Lesia Maruschak presents a new body of work, Maria, memorializing the victims of the Ukrainian famine of 1932-33 – Holodomor – an event widely thought to be genocidal. At its center is a single vernacular image of a young girl who survived and resides in Canada. More than four million others did not.

The work, in book and exhibition forms, presents Maruschak’s intellectual and emotional response, informed by current research and the stories shared by survivors in the Ukrainian Canadian community she grew up in. Maruschak expresses an interest in the construction of art through dissection, multiplication, reconstruction and the presentation of sub-sculpture works using wax and ash.

In her essay “From Ashes” Alison Nordström notes: “The pictures she makes, finds, organizes, and embellishes, are thus powered both by a need to know and by the impossibility of knowing, and both elements become what the pictures are about. Maruschak transcends the absence of statistical fact by asserting the higher truths of selfhood, identity and artistic expression with images that are intentionally ambiguous, mysterious and abstruse. Both the documentary base and the artist’s transfiguration of it are true, and both are fictions.”

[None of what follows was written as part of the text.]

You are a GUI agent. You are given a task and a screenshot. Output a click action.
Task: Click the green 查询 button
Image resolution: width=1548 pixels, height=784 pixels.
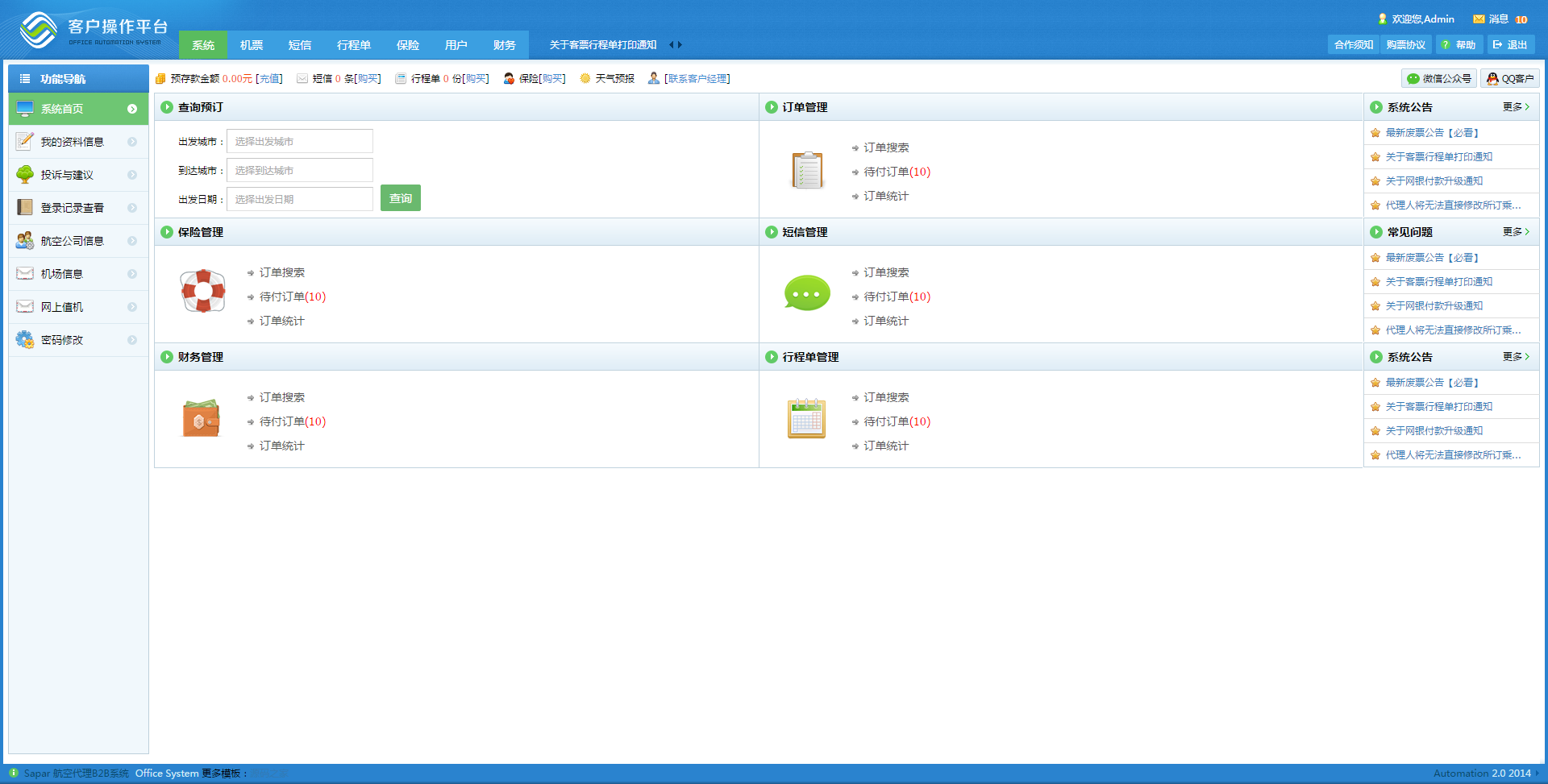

Maruschak’s fictional album of Maria’s life offers an illusionary sense of order while pointing to the impending horror. Lead-like images derived from a laborious process and the use of ash, pigments, wax and felt express the feeling of starvation – the body transformed into skin and bone – the spirit destroyed. An abstract representation of the ancient Salamis counting tool, explores the artist’s inability to grasp the conscious eradication of human life on such massive scales.

How does the viewer’s experience the memorial space and form prosthetic memories of a modern-day atrocity? This is the question the artist asks.